Trustmatic has issued a series of predictions for the digital identity market in 2022. The company is best known for its mobile onboarding technology, which uses face and document recognition to match the image on a photo ID to a selfie backed up with iBeta-approved liveness detection capabilities.
Moving forward, Trustmatic expects the market for those kinds of remote identity verification solutions to expand beyond the financial sector. Trustmatic noted that adoption rates have been highest in the financial sector, largely because financial institutions need to comply with stricter Know Your Customer regulations. However, Trustmatic believes that other industries will embrace both the utility and convenience of the technology in 2022, and that businesses in gaming, telecommunications, social media, and the sharing economy will all start to offer mobile identity verification to their customers.
That transition will also encourage many people to take a closer look at the core technologies they are using. In that regard, Trustmatic noted that many identity verification providers offer solutions that do not meet the NIST’s biometric accuracy standards. That is likely to lead to security issues, and motivate businesses to be more thorough when evaluating a prospective digital identity solution.
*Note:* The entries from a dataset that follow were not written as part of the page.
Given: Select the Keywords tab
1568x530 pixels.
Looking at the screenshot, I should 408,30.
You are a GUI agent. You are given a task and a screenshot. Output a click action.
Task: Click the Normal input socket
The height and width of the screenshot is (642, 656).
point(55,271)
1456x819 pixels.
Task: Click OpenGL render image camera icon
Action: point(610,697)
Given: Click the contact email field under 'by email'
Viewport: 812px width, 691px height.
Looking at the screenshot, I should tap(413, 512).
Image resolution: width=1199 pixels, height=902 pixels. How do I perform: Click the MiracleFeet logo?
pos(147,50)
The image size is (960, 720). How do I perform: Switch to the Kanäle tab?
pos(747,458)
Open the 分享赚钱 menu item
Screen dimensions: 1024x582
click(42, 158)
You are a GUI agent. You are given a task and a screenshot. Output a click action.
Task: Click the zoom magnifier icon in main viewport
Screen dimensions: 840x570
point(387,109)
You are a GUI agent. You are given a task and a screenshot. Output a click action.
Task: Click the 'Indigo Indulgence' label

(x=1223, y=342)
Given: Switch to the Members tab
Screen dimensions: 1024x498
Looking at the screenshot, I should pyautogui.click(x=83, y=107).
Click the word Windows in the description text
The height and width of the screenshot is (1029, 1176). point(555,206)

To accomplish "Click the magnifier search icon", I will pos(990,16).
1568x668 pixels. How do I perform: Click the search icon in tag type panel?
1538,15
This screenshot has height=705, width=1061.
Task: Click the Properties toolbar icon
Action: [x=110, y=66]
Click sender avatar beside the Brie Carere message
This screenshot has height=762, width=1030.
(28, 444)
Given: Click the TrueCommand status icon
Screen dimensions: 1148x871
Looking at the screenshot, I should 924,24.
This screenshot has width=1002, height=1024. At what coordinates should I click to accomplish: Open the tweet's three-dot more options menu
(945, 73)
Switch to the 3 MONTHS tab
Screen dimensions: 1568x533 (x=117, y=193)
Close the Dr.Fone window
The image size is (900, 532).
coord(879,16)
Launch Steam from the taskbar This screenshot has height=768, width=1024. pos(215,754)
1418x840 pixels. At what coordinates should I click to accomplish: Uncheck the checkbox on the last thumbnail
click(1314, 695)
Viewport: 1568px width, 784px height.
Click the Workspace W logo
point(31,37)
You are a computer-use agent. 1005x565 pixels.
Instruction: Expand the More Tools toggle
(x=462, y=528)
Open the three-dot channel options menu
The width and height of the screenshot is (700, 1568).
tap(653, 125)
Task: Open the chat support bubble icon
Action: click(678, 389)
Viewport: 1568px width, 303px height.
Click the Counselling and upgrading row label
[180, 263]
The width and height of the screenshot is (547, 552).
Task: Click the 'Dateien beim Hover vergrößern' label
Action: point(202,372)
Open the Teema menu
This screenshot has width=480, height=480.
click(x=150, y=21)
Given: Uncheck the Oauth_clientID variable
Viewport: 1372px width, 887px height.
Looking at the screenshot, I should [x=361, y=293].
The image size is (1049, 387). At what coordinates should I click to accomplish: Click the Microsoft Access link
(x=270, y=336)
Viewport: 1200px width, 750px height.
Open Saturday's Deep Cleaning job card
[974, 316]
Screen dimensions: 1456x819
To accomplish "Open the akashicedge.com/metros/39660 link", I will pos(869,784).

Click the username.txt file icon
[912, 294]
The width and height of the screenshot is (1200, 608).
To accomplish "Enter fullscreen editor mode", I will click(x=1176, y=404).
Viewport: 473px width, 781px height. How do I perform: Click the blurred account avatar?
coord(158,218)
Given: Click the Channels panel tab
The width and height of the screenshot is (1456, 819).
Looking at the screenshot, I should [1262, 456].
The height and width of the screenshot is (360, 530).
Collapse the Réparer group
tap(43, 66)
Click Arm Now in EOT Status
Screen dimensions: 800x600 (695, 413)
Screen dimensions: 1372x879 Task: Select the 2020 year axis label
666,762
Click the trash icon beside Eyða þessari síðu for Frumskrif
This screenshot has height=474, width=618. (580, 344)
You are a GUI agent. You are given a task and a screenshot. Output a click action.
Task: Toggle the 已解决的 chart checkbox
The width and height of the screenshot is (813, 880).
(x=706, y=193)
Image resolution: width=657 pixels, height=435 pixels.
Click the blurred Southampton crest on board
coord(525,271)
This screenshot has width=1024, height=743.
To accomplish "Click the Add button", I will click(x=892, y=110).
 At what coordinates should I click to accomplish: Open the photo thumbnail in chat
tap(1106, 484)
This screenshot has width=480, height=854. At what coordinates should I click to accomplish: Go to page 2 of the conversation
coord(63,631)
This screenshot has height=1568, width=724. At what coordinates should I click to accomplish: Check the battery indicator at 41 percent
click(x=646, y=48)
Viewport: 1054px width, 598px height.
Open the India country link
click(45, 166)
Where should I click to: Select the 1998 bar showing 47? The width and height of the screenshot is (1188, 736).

Many of those businesses will be financial institutions in the United States, which currently lag behind the rest of the world in terms of digital identity adoption rates. Trustmatic believes that the country will close that gap in 2022, and that half of all of the country’s citizens will have some form of digital identity by the time the year is through.
The final two predictions are perhaps Trustmatic’s boldest. One concerns passwords, and while insiders have been anticipating the death of passwords for several years, Trustmatic thinks that 2022 is the year that they will go extinct. That likely overstates the matter (consumers have still been slow to make the switch), but biometric authentication will almost certainly become more prevalent in the months ahead.
Finally, more and more remote identity solutions are expected to switch from visual document verification solutions to more secure NFC solutions that can read the chips stored in modern documents. As it stands, many onboarding solutions still use optical character recognition, but Trustmatic argues that the NFC standard will win out because the tech is more reliable.